What is asked → Quote all of the records below verbatim, line for line.

Given records →
------------------------------------
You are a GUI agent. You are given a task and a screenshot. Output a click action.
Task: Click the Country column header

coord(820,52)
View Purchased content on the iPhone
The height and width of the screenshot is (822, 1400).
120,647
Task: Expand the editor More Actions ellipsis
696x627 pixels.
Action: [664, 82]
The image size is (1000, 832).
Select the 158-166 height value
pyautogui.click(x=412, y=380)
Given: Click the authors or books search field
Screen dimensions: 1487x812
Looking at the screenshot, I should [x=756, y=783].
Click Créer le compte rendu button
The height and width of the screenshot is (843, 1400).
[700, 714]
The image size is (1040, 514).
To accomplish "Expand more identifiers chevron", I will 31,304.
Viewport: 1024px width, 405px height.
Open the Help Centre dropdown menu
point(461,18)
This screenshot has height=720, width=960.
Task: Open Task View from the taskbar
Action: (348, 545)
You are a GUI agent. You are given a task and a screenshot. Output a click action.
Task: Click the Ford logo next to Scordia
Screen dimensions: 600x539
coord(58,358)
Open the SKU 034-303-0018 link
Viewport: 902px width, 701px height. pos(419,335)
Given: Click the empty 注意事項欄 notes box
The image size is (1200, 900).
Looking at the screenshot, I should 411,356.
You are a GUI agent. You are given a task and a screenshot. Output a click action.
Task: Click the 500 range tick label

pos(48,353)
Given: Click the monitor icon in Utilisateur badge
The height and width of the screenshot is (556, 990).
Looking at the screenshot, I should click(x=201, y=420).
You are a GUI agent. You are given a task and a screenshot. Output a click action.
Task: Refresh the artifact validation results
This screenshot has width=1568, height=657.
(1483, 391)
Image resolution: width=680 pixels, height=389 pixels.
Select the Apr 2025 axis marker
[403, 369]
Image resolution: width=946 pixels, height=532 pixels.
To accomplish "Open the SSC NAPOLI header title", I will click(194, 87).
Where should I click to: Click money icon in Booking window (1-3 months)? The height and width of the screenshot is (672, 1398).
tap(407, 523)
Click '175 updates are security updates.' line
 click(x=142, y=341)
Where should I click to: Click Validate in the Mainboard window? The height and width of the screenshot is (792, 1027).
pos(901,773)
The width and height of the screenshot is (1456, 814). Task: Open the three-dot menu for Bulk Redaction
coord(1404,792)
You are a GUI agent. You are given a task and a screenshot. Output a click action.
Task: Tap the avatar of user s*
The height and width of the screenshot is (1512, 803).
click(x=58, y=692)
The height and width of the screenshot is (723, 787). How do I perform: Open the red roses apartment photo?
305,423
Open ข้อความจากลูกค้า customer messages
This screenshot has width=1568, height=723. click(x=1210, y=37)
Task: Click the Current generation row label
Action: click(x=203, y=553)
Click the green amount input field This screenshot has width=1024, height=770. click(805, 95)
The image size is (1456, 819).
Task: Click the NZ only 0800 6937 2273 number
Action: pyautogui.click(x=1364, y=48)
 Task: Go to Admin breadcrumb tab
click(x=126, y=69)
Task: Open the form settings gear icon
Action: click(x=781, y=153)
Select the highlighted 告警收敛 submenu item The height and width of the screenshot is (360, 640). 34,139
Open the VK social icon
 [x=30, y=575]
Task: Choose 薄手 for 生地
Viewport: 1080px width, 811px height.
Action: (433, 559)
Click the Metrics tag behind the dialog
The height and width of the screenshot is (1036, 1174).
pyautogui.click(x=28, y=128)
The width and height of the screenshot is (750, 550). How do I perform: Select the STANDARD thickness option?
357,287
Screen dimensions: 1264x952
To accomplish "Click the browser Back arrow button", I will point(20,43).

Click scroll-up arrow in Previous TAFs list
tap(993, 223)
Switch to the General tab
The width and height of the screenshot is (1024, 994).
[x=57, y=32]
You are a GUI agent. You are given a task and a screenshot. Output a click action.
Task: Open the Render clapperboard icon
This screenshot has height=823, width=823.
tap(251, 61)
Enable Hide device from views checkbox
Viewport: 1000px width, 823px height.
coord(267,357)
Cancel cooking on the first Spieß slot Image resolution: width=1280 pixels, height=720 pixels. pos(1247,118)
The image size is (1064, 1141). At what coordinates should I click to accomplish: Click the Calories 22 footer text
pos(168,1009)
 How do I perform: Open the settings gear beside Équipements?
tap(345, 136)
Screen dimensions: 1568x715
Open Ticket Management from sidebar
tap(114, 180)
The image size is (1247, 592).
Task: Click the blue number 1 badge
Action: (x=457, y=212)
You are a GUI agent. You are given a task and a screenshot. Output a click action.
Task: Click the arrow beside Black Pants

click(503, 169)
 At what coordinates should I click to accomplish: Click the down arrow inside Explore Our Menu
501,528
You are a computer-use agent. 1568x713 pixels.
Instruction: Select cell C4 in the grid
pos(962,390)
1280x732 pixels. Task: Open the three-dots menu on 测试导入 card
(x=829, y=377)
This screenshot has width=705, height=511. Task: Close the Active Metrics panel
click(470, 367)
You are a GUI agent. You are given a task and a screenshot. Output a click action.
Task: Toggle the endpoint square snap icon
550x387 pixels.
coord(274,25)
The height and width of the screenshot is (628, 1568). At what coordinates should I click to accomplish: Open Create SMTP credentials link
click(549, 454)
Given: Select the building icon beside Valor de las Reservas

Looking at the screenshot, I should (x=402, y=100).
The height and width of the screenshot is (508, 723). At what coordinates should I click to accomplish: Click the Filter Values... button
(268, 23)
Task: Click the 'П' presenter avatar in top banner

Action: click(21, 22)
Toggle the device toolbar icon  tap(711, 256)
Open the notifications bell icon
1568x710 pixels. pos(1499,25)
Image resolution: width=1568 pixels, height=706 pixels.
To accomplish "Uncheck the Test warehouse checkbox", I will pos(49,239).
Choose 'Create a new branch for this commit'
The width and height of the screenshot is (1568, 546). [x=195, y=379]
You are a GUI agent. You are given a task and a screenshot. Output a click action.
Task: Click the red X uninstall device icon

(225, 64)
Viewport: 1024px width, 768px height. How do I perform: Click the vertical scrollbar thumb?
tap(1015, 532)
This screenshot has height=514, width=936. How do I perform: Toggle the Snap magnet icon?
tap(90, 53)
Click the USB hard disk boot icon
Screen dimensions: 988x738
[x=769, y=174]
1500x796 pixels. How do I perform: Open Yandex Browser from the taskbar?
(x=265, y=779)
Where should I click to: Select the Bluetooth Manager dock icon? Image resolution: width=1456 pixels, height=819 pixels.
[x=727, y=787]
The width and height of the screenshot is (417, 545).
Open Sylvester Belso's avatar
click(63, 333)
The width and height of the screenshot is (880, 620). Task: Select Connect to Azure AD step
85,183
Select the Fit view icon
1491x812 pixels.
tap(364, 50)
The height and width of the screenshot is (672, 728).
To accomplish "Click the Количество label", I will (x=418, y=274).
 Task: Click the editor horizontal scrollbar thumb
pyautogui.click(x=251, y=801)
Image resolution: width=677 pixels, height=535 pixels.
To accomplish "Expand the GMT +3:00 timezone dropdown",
------------------------------------
Reply to the task →
You are a GUI agent. You are given a task and a screenshot. Output a click action.
Task: Click the Country column header

coord(820,52)
View Purchased content on the iPhone
The height and width of the screenshot is (822, 1400).
120,647
Task: Expand the editor More Actions ellipsis
696x627 pixels.
Action: [664, 82]
The image size is (1000, 832).
Select the 158-166 height value
pyautogui.click(x=412, y=380)
Given: Click the authors or books search field
Screen dimensions: 1487x812
Looking at the screenshot, I should [x=756, y=783].
Click Créer le compte rendu button
The height and width of the screenshot is (843, 1400).
[700, 714]
The image size is (1040, 514).
To accomplish "Expand more identifiers chevron", I will 31,304.
Viewport: 1024px width, 405px height.
Open the Help Centre dropdown menu
point(461,18)
This screenshot has height=720, width=960.
Task: Open Task View from the taskbar
Action: (348, 545)
You are a GUI agent. You are given a task and a screenshot. Output a click action.
Task: Click the Ford logo next to Scordia
Screen dimensions: 600x539
coord(58,358)
Open the SKU 034-303-0018 link
Viewport: 902px width, 701px height. pos(419,335)
Given: Click the empty 注意事項欄 notes box
The image size is (1200, 900).
Looking at the screenshot, I should 411,356.
You are a GUI agent. You are given a task and a screenshot. Output a click action.
Task: Click the 500 range tick label

pos(48,353)
Given: Click the monitor icon in Utilisateur badge
The height and width of the screenshot is (556, 990).
Looking at the screenshot, I should click(x=201, y=420).
You are a GUI agent. You are given a task and a screenshot. Output a click action.
Task: Refresh the artifact validation results
This screenshot has width=1568, height=657.
(1483, 391)
Image resolution: width=680 pixels, height=389 pixels.
Select the Apr 2025 axis marker
[403, 369]
Image resolution: width=946 pixels, height=532 pixels.
To accomplish "Open the SSC NAPOLI header title", I will click(194, 87).
Where should I click to: Click money icon in Booking window (1-3 months)? The height and width of the screenshot is (672, 1398).
tap(407, 523)
Click '175 updates are security updates.' line
 click(x=142, y=341)
Where should I click to: Click Validate in the Mainboard window? The height and width of the screenshot is (792, 1027).
pos(901,773)
The width and height of the screenshot is (1456, 814). Task: Open the three-dot menu for Bulk Redaction
coord(1404,792)
You are a GUI agent. You are given a task and a screenshot. Output a click action.
Task: Tap the avatar of user s*
The height and width of the screenshot is (1512, 803).
click(x=58, y=692)
The height and width of the screenshot is (723, 787). How do I perform: Open the red roses apartment photo?
305,423
Open ข้อความจากลูกค้า customer messages
This screenshot has width=1568, height=723. click(x=1210, y=37)
Task: Click the Current generation row label
Action: click(x=203, y=553)
Click the green amount input field This screenshot has width=1024, height=770. click(805, 95)
The image size is (1456, 819).
Task: Click the NZ only 0800 6937 2273 number
Action: pyautogui.click(x=1364, y=48)
 Task: Go to Admin breadcrumb tab
click(x=126, y=69)
Task: Open the form settings gear icon
Action: click(x=781, y=153)
Select the highlighted 告警收敛 submenu item The height and width of the screenshot is (360, 640). 34,139
Open the VK social icon
 [x=30, y=575]
Task: Choose 薄手 for 生地
Viewport: 1080px width, 811px height.
Action: (433, 559)
Click the Metrics tag behind the dialog
The height and width of the screenshot is (1036, 1174).
pyautogui.click(x=28, y=128)
The width and height of the screenshot is (750, 550). How do I perform: Select the STANDARD thickness option?
357,287
Screen dimensions: 1264x952
To accomplish "Click the browser Back arrow button", I will point(20,43).

Click scroll-up arrow in Previous TAFs list
tap(993, 223)
Switch to the General tab
The width and height of the screenshot is (1024, 994).
[x=57, y=32]
You are a GUI agent. You are given a task and a screenshot. Output a click action.
Task: Open the Render clapperboard icon
This screenshot has height=823, width=823.
tap(251, 61)
Enable Hide device from views checkbox
Viewport: 1000px width, 823px height.
coord(267,357)
Cancel cooking on the first Spieß slot Image resolution: width=1280 pixels, height=720 pixels. pos(1247,118)
The image size is (1064, 1141). At what coordinates should I click to accomplish: Click the Calories 22 footer text
pos(168,1009)
 How do I perform: Open the settings gear beside Équipements?
tap(345, 136)
Screen dimensions: 1568x715
Open Ticket Management from sidebar
tap(114, 180)
The image size is (1247, 592).
Task: Click the blue number 1 badge
Action: (x=457, y=212)
You are a GUI agent. You are given a task and a screenshot. Output a click action.
Task: Click the arrow beside Black Pants

click(503, 169)
 At what coordinates should I click to accomplish: Click the down arrow inside Explore Our Menu
501,528
You are a computer-use agent. 1568x713 pixels.
Instruction: Select cell C4 in the grid
pos(962,390)
1280x732 pixels. Task: Open the three-dots menu on 测试导入 card
(x=829, y=377)
This screenshot has width=705, height=511. Task: Close the Active Metrics panel
click(470, 367)
You are a GUI agent. You are given a task and a screenshot. Output a click action.
Task: Toggle the endpoint square snap icon
550x387 pixels.
coord(274,25)
The height and width of the screenshot is (628, 1568). At what coordinates should I click to accomplish: Open Create SMTP credentials link
click(549, 454)
Given: Select the building icon beside Valor de las Reservas

Looking at the screenshot, I should (x=402, y=100).
The height and width of the screenshot is (508, 723). At what coordinates should I click to accomplish: Click the Filter Values... button
(268, 23)
Task: Click the 'П' presenter avatar in top banner

Action: click(21, 22)
Toggle the device toolbar icon  tap(711, 256)
Open the notifications bell icon
1568x710 pixels. pos(1499,25)
Image resolution: width=1568 pixels, height=706 pixels.
To accomplish "Uncheck the Test warehouse checkbox", I will pos(49,239).
Choose 'Create a new branch for this commit'
The width and height of the screenshot is (1568, 546). [x=195, y=379]
You are a GUI agent. You are given a task and a screenshot. Output a click action.
Task: Click the red X uninstall device icon

(225, 64)
Viewport: 1024px width, 768px height. How do I perform: Click the vertical scrollbar thumb?
tap(1015, 532)
This screenshot has height=514, width=936. How do I perform: Toggle the Snap magnet icon?
tap(90, 53)
Click the USB hard disk boot icon
Screen dimensions: 988x738
[x=769, y=174]
1500x796 pixels. How do I perform: Open Yandex Browser from the taskbar?
(x=265, y=779)
Where should I click to: Select the Bluetooth Manager dock icon? Image resolution: width=1456 pixels, height=819 pixels.
[x=727, y=787]
The width and height of the screenshot is (417, 545).
Open Sylvester Belso's avatar
click(63, 333)
The width and height of the screenshot is (880, 620). Task: Select Connect to Azure AD step
85,183
Select the Fit view icon
1491x812 pixels.
tap(364, 50)
The height and width of the screenshot is (672, 728).
To accomplish "Click the Количество label", I will (x=418, y=274).
 Task: Click the editor horizontal scrollbar thumb
pyautogui.click(x=251, y=801)
Image resolution: width=677 pixels, height=535 pixels.
To accomplish "Expand the GMT +3:00 timezone dropdown",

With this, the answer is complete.